§ What is asked
Copy out the rows below with "Privacy Policy" changed to "Privacy Notice" and everything else unchanged. Leave the pictures out.

§ Input rows
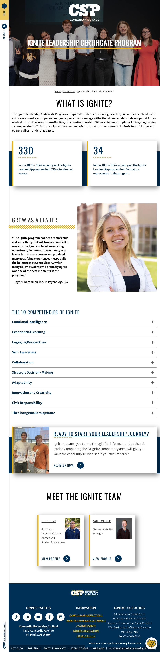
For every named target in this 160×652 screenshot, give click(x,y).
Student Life (69, 91)
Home (58, 91)
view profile (55, 558)
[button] (4, 31)
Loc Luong (49, 521)
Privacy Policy (86, 636)
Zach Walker (102, 521)
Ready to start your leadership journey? (101, 433)
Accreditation (86, 625)
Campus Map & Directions (86, 615)
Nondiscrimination (86, 630)
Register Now (68, 465)
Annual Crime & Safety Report (86, 620)
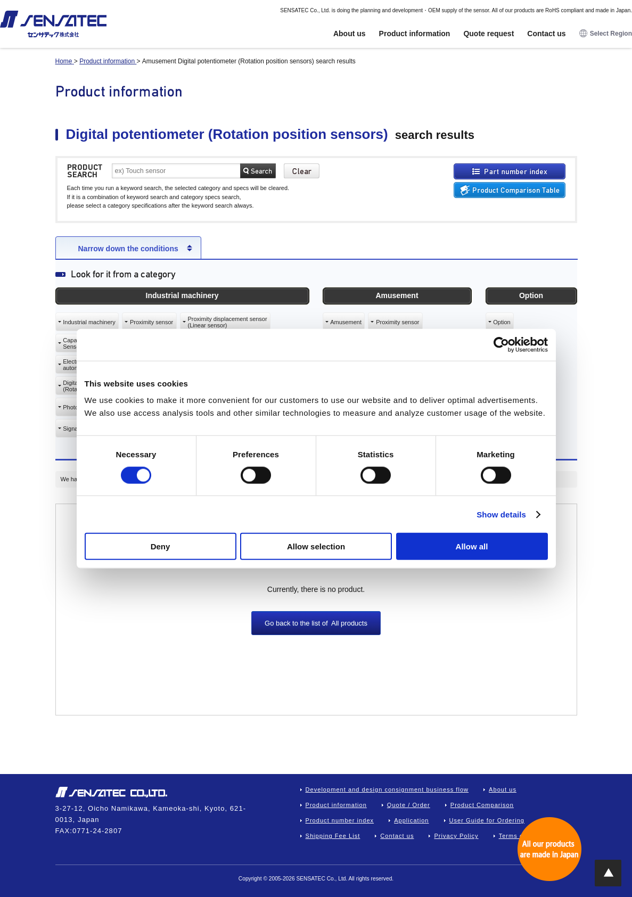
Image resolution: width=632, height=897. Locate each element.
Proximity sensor (151, 322)
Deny (160, 546)
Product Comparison (482, 805)
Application (411, 820)
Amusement (346, 322)
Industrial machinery (89, 322)
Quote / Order (408, 805)
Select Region (605, 33)
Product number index (340, 820)
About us (349, 33)
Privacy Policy (456, 836)
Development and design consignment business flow (387, 789)
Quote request (488, 33)
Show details (501, 514)
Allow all (472, 546)
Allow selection (316, 546)
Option (501, 322)
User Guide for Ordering (487, 820)
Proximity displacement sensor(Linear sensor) (227, 322)
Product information (414, 33)
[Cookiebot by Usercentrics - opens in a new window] (501, 344)
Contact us (546, 33)
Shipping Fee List (333, 836)
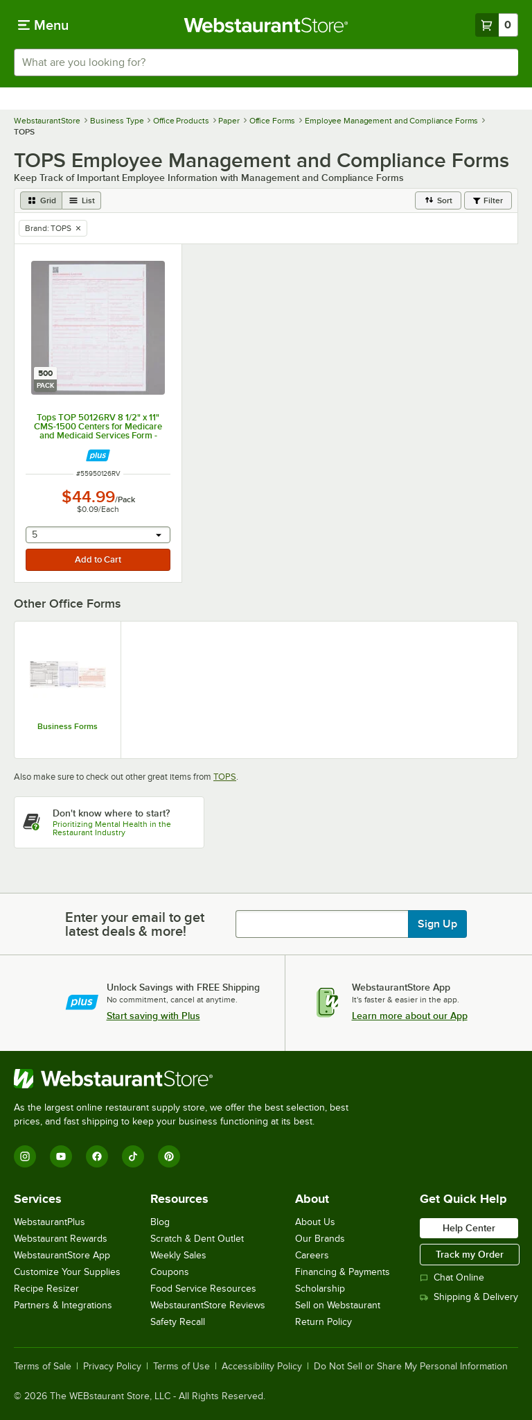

§ Result of the exercise
For every named target in this 160×652 screenshot, give click(x,y).
Student Life (69, 91)
Home (58, 91)
view profile (55, 558)
[button] (4, 31)
Loc Luong (49, 521)
Privacy Notice (86, 636)
Zach Walker (102, 521)
Ready to start your leadership journey? (101, 433)
Accreditation (86, 625)
Campus Map & Directions (86, 615)
Nondiscrimination (86, 630)
Register Now (68, 465)
Annual Crime & Safety Report (86, 620)
Image resolution: width=632, height=897. Locate each element.
Proximity sensor (151, 322)
Deny (160, 546)
Product Comparison (482, 805)
Application (411, 820)
Amusement (346, 322)
Industrial machinery (89, 322)
Quote / Order (408, 805)
Select Region (605, 33)
Product number index (340, 820)
About us (349, 33)
Privacy Notice (456, 836)
Development and design consignment business flow (387, 789)
Quote request (488, 33)
Show details (501, 514)
Allow all (472, 546)
Allow selection (316, 546)
Option (501, 322)
User Guide for Ordering (487, 820)
Proximity displacement sensor(Linear sensor) (227, 322)
Product information (414, 33)
[Cookiebot by Usercentrics - opens in a new window] (501, 344)
Contact us (546, 33)
Shipping Fee List (333, 836)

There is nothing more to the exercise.